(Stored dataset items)

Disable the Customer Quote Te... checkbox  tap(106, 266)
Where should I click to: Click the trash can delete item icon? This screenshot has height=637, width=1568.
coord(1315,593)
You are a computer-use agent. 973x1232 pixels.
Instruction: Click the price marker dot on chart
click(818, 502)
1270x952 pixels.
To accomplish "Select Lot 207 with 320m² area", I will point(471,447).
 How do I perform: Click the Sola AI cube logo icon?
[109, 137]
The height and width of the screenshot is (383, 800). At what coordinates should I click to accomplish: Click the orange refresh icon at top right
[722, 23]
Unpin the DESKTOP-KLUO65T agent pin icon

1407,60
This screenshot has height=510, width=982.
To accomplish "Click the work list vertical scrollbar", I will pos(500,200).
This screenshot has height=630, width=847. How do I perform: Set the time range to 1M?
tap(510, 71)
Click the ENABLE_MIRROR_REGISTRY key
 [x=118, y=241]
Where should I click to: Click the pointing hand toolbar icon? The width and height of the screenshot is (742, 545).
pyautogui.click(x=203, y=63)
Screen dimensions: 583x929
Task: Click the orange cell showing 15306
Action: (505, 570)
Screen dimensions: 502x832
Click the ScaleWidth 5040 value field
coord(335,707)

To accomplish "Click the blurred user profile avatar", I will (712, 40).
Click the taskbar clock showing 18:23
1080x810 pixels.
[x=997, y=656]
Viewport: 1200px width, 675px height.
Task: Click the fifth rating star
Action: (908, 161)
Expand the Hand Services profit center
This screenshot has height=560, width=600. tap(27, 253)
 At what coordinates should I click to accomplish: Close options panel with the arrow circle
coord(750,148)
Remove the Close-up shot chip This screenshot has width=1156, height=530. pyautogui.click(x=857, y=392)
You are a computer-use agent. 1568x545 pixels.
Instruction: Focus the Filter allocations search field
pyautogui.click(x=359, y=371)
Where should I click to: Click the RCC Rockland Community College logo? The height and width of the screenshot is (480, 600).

Exercise — The entries shown above should be duplicated exactly.

Task response —
Disable the Customer Quote Te... checkbox  tap(106, 266)
Where should I click to: Click the trash can delete item icon? This screenshot has height=637, width=1568.
coord(1315,593)
You are a computer-use agent. 973x1232 pixels.
Instruction: Click the price marker dot on chart
click(818, 502)
1270x952 pixels.
To accomplish "Select Lot 207 with 320m² area", I will point(471,447).
 How do I perform: Click the Sola AI cube logo icon?
[109, 137]
The height and width of the screenshot is (383, 800). At what coordinates should I click to accomplish: Click the orange refresh icon at top right
[722, 23]
Unpin the DESKTOP-KLUO65T agent pin icon

1407,60
This screenshot has height=510, width=982.
To accomplish "Click the work list vertical scrollbar", I will pos(500,200).
This screenshot has height=630, width=847. How do I perform: Set the time range to 1M?
tap(510, 71)
Click the ENABLE_MIRROR_REGISTRY key
 [x=118, y=241]
Where should I click to: Click the pointing hand toolbar icon? The width and height of the screenshot is (742, 545).
pyautogui.click(x=203, y=63)
Screen dimensions: 583x929
Task: Click the orange cell showing 15306
Action: (505, 570)
Screen dimensions: 502x832
Click the ScaleWidth 5040 value field
coord(335,707)

To accomplish "Click the blurred user profile avatar", I will (712, 40).
Click the taskbar clock showing 18:23
1080x810 pixels.
[x=997, y=656]
Viewport: 1200px width, 675px height.
Task: Click the fifth rating star
Action: (908, 161)
Expand the Hand Services profit center
This screenshot has height=560, width=600. tap(27, 253)
 At what coordinates should I click to accomplish: Close options panel with the arrow circle
coord(750,148)
Remove the Close-up shot chip This screenshot has width=1156, height=530. pyautogui.click(x=857, y=392)
You are a computer-use agent. 1568x545 pixels.
Instruction: Focus the Filter allocations search field
pyautogui.click(x=359, y=371)
Where should I click to: Click the RCC Rockland Community College logo? The height and width of the screenshot is (480, 600).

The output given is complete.